In 1958, Eugene Parker, a professor at the University of Chicago’s Fermi Institute published an article in the Astrophysical Journal, “Dynamics of the Interplanetary Gas and Magnetic Fields,” theorizing that high speed matter and magnetism constantly escape the sun, affecting space and all the planets of our solar system. We now call this phenomenon solar wind, and it’s repeatedly been proven to exist through observation, although there is still much about it we don’t understand.
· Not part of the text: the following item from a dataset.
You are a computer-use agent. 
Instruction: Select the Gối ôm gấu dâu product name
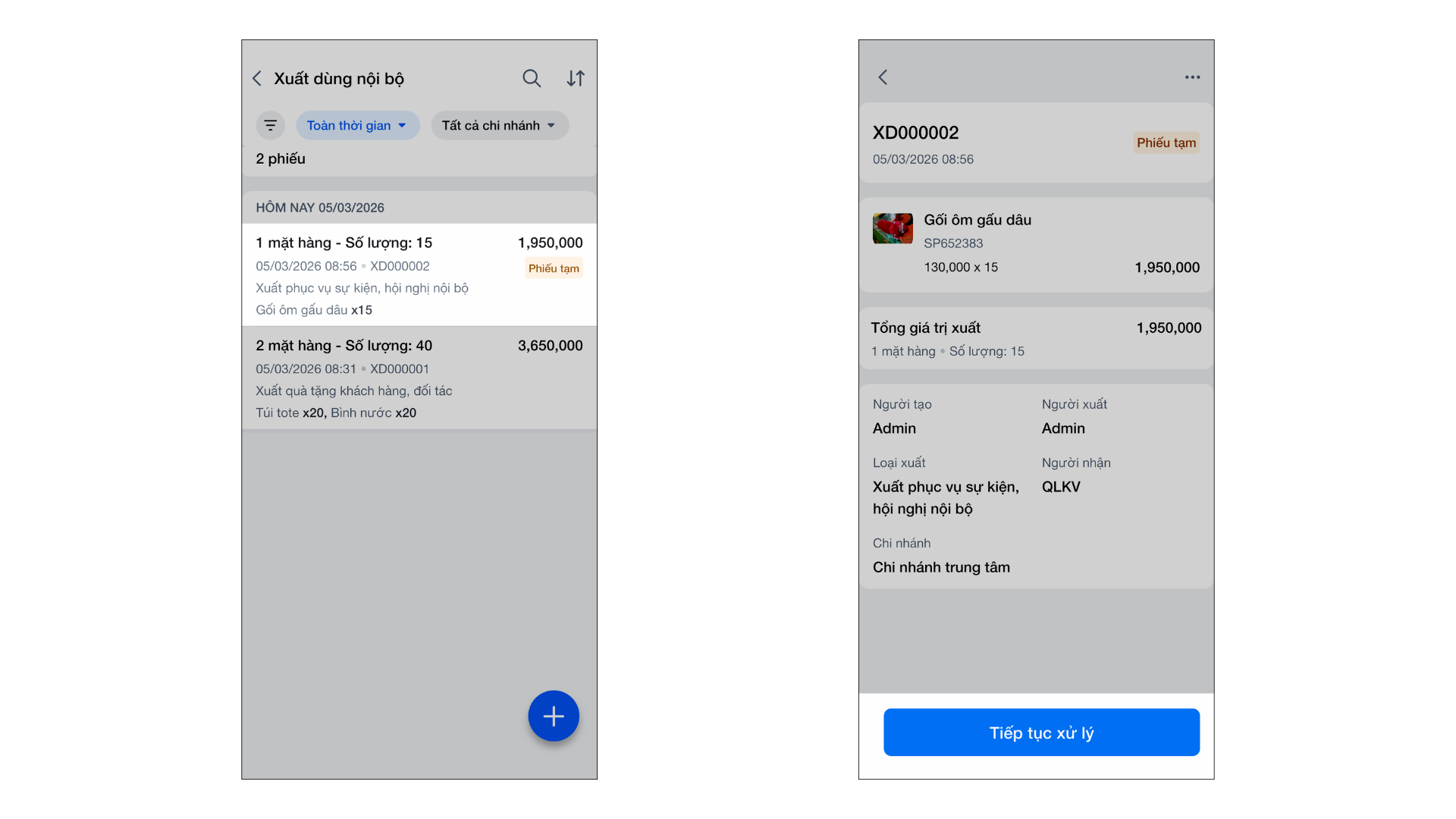click(977, 220)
In July 2018, NASA plans to launch the Parker Solar Probe to within four million miles of the sun’s scorching surface. Scientists hope to finally gather data on why the corona burns so much hotter than the surface, why solar wind accelerates to a million miles an hour, and what this plasma-puzzle and resulting space-weather means to us.

 

Cluster headaches are caused by abnormal activity in the hypothalamus, that oldest, deepest part of the brain controlling circadian rhythm, temperature regulation, thirst, hunger, and our autonomic nervous system. A recent study compared MRI images of patients in an active cluster cycle with MRI images after the cycle’s completion. Results indicated during a cycle, the hypothalamus is actually larger and operating in overdrive, explaining the cyclical nature of the attacks always happening at the same time of year. It also explains why I’m always hot during a cycle, why exercise and overheating can cause an attack, why my head seems to be uncannily attuned to changes in barometric pressure. My lizard brain, that most primeval and essential regulator of homeostasis, turns traitor. But, no one knows why, or why this hyperactivity causes pain.

 

My husband and I sit on the back porch discussing a recent Atlantic article about what pain actually is and how it is measured. “You know,” he says, “how we treat pain is actually pretty barbaric. Opioid derivatives have been around since the Middle Ages. Years from now, people are going to look back at us like we look back on bloodletting.” He takes a sip of wine. “We don’t even know how pain pathways work.”

I slap a mosquito buzzing at my ankle, feel the tingle of the impact on my palm. How is it possible that humans understand how black holes form but not the sensations within our own bodies?

Nociceptive pain, pain caused by some visible trauma to the body, is easy to treat. Fix the problem and the pain goes away. But how do we treat neuropathic pain, pain with no discernable cause, or with a cause that we don’t yet understand? How can physicians even know that the pain is real when they can’t see it or touch it, when language, the very thing they rely on to know of its existence, is completely obliterated by the pain?

Saturn is the brightest planet during the longest days of June because it’s opposite the sun in our hemisphere, reflecting the sun’s light back to us and becoming visible to the naked eye. I find myself tracking Saturn obsessively in those long summer days when I, too, sit in opposition to the sun, waiting for the next attack, waiting for a real explanation, waiting for this pain to pass.